Adapun partai-partai telah mengusulkan jago mereka untuk masuk kabinet. Keinginan rakyat agar Jokowi membentuk kabinet kerja yang diisi kaum profesional tampaknya sulit terwujud. Tempo pernah menyajikan bagaimana Presiden Soeharto mengubah kabinetnya pada September 1971 dengan menempatkan orang-orang profesional di dalamnya.
Perubahan mendadak yang dibuat Soeharto pada saat itu cukup membuat kaget beberapa pihak, termasuk pimpinan Partai Nasional Indonesia, M. Isnaeni. Dia tak menduga perubahan kabinet akan dilakukan Soeharto dalam waktu yang cepat. Padahal saat itu digambarkan bahwa empat ahli ekonomi pada malam harinya masih menjelaskan tentang latar belakang "penyesuaian kurs" rupiah kepada wartawan senior di rumah Dr Emil Salim di Jalan Tosari, Jakarta Pusat.
Mereka kemudian tergesa-gesa mengakhiri pertemuan karena harus menghadap Presiden di Jalan Cendana. Namun saat itu wartawan tak bisa menduga ada apa. Apalagi Widjojo Nitisastro dan Radius Prawiro masih tetap bersama wartawan hingga pukul 21.00. "Itu menunjukkan bahwa kami sendiri sebelumnya tidak menduga," kata salah seorang teknokrat yang kemudian duduk di kabinet.
Presiden Soeharto sejak sebelum 17 Agustus 1971 sudah menyiapkan rencana untuk memperbarui susunan kabinetnya. Tidak semua menteri diberi tahu rencana tersebut. Menteri Penerangan Budiardjo, misalnya, konon termasuk orang yang mendapat informasi terakhir soal pembaruan Kabinet Pembangunan itu. "Pak Bud mengucapkan alhamdulillah setelah pengumuman selesai dan ia mengucapkan terima kasih pada Presiden," ujar seorang pejabat Sekretariat Negara kala itu.

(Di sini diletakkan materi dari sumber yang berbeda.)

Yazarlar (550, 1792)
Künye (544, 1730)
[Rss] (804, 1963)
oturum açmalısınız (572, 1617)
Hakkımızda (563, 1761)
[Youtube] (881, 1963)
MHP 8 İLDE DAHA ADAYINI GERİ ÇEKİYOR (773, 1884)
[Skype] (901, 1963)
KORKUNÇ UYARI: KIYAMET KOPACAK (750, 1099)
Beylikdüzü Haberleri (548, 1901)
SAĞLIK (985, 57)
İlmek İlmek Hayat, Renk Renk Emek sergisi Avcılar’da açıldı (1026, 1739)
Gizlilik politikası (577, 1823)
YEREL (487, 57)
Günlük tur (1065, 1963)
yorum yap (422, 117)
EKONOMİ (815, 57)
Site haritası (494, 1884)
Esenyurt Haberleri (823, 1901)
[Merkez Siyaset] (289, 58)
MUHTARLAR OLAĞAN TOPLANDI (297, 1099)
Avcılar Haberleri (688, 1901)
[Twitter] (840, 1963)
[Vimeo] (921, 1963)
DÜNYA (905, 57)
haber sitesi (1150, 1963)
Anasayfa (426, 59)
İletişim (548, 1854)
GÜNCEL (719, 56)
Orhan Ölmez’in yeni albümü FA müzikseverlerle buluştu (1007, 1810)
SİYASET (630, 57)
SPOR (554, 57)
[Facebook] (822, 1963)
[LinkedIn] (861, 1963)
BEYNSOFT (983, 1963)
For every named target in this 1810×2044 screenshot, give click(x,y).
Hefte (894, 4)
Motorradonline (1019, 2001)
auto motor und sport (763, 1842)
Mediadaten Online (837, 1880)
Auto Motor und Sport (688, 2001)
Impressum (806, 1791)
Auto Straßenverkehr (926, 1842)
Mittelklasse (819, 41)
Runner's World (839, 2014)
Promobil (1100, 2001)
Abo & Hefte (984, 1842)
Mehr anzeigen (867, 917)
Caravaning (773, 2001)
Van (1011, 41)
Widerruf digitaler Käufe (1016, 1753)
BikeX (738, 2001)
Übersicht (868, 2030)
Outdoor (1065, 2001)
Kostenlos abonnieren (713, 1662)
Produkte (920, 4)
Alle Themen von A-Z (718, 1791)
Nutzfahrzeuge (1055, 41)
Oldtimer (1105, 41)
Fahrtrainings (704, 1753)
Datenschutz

Yang paling mencolok dari perubahan kabinet itu adalah bertambahnya jumlah teknokrat dan berkurangnya jumlah menteri dari Angkatan Bersenjata Republik Indonesia. Sebenarnya tidak ada yang luar biasa dalam hal itu. Meskipun Indonesia masih suka dituduh negara militer, Soeharto telah menunjukkan bahwa "dwifungsi" ABRI tidak dengan sendirinya berarti orang-orang ABRI memegang jabatan sipil.
Sementara Kabinet Ampera, yang dibentuk pada 25 Juli 1966, terdiri atas 24 menteri dengan 12 di antaranya perwira tinggi, Kabinet Pembangunan yang dibentuk Juni 1968 hanya 7 orang dari militer yang duduk di kursi menteri. Hampir separuh dari jumlah menteri berasal dari universitas. Dan, sejak 9 September 1971, jumlah itu menanjak. Keahlian prestasi dan nama baik para teknokrat itu tampaknya dianggap penting buat mengatasi problem yang semakin kelihatan.
Namun kritik juga meluncur. Setelah menghubung-hubungkan para teknokrat dengan modal asing yang "bukan lawan bagi pengusaha-pengusaha bumiputra yang kecil", harian Merdeka menyimpulkan bahwa para teknokrat yang dulu "di belakang kelir" itu kini "telah menjadi raksasa yang seru dan hebat".
Diangkatnya Widjoko, Emil Salim, Sadli, Subroto, Ali Wardhana, dan lain-lain dalam kabinet itu memang bisa menimbulkan harapan yang lebih pada mereka. Namun sebenarnya tidak ada yang baru dari peran mereka. "Tidak ada kenaikan kurs kaum teknokrat dalam pengangkatan itu," kata seorang perwira tinggi Pertahanan dan Keamanan kepada Tempo. "Sebab, hubungan mereka dengan Pak Harto sudah terjalin lama. Dengan kalangan ABRI sejak sebelum 1965 dan dengan Pak Harto sejak 1966. Dan, selama itu, tumbuh saling percaya yang makin kuat."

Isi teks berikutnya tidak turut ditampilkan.